I have mentioned before about my mother's love of thrushes. I think I have told the story about how, after she had died, when my sister was on the phone to the vicar arranging the funeral service, I happened to glance out of the window into her garden, the garden of the house in Liverpool 18 that my sister and I had grown up in, and saw perched on the fence the biggest thrush I had ever seen. It had a magnificent speckled breast and its golden eyes stared straight into mine, fearlessly.
"Quick," I said to my sister, "get off the phone, you've got to see this!" But she waved me away and even though my pleadings and beckonings got more and more frantic, she continued her conversation for another ten minutes at least.

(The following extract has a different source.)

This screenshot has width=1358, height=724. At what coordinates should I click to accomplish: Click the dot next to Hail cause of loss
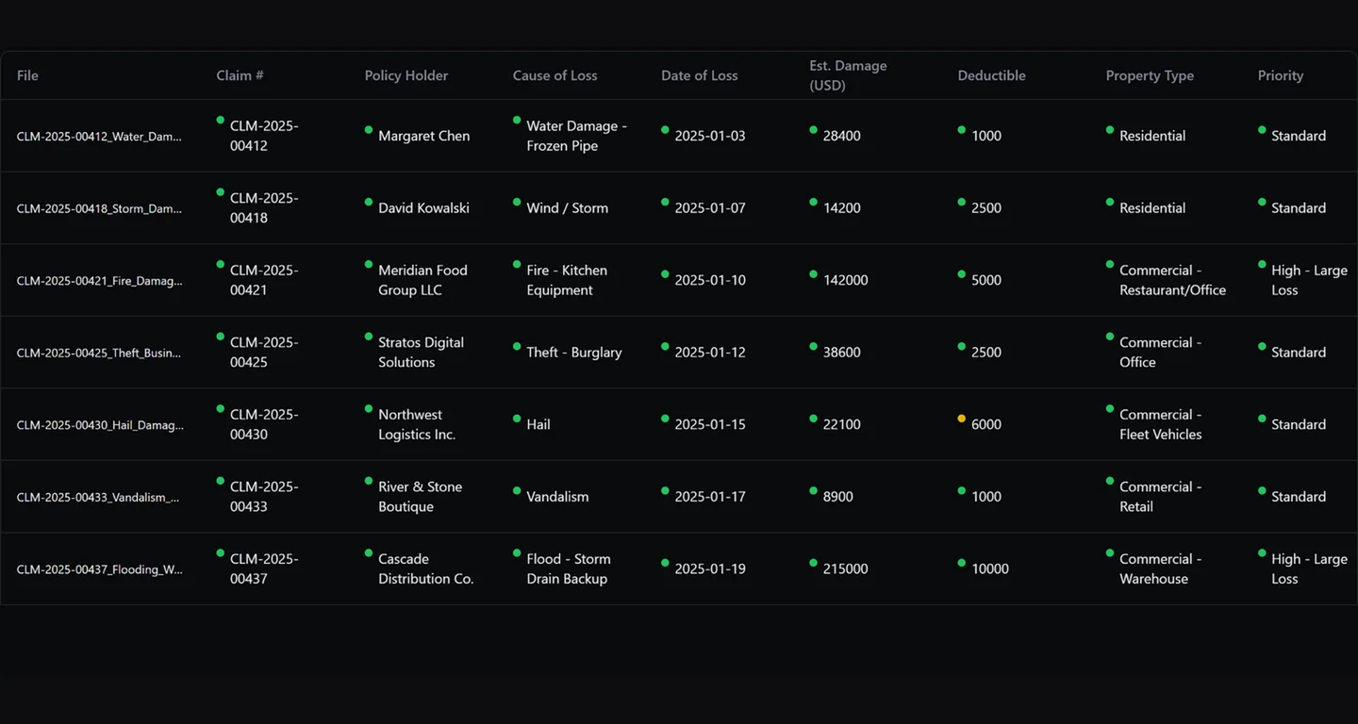[516, 420]
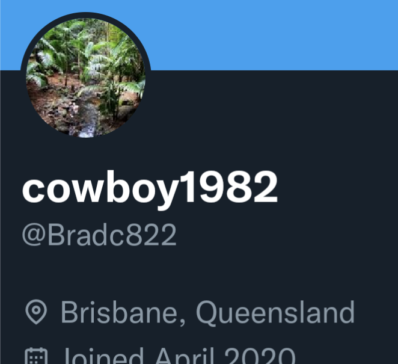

But when she'd finally finished and was telling me off for interrupting her when she was in the middle of something so important, I told her that I'd seen the biggest thrush ever and drew her to the window - and, amazingly, it was still there. That big bird locked eyes with each of us in turn, a powerful, searching look, then finally raised itself and took flight and sailed slowly and majestically off over the gardens and up into the sky.
"That was no thrush," said my ornithologist sister, "that was a hawk of some sort."
"But you don't get hawks in suburban Liverpool gardens, especially ones that sit there for so long," I pointed out. Then the penny dropped and we both stared at each other and knew for sure that it had been our mother who had come to see us both, perhaps to bid us farewell.
Last night, I woke some time after three. As I lay there hoping to get back to sleep, a bird started to sing a most beautiful song. I listened for a while, glanced at my clock which told me it was 3.38 am, then got up, walked to the window and looked out at the silver birch tree outside. The silver birch was Mum's favourite tree. The bird on it was a thrush, singing its heart out. I opened the curtain, gazed out into the clear, fine night and said, "Merry Christmas, Mum."
2 comments:
Yes, mum is never too far away; but I have trouble finding dad; though sometimes he comes to me when things are going wrong, saying "Never mind, love. Chin up, keep smiling, it'll be alright in the end." He's always right.
I, too, have difficulty finding dad. And I also hear his words in my head in occasion. Wonder what his totem animal was? Perhaps that's the clue.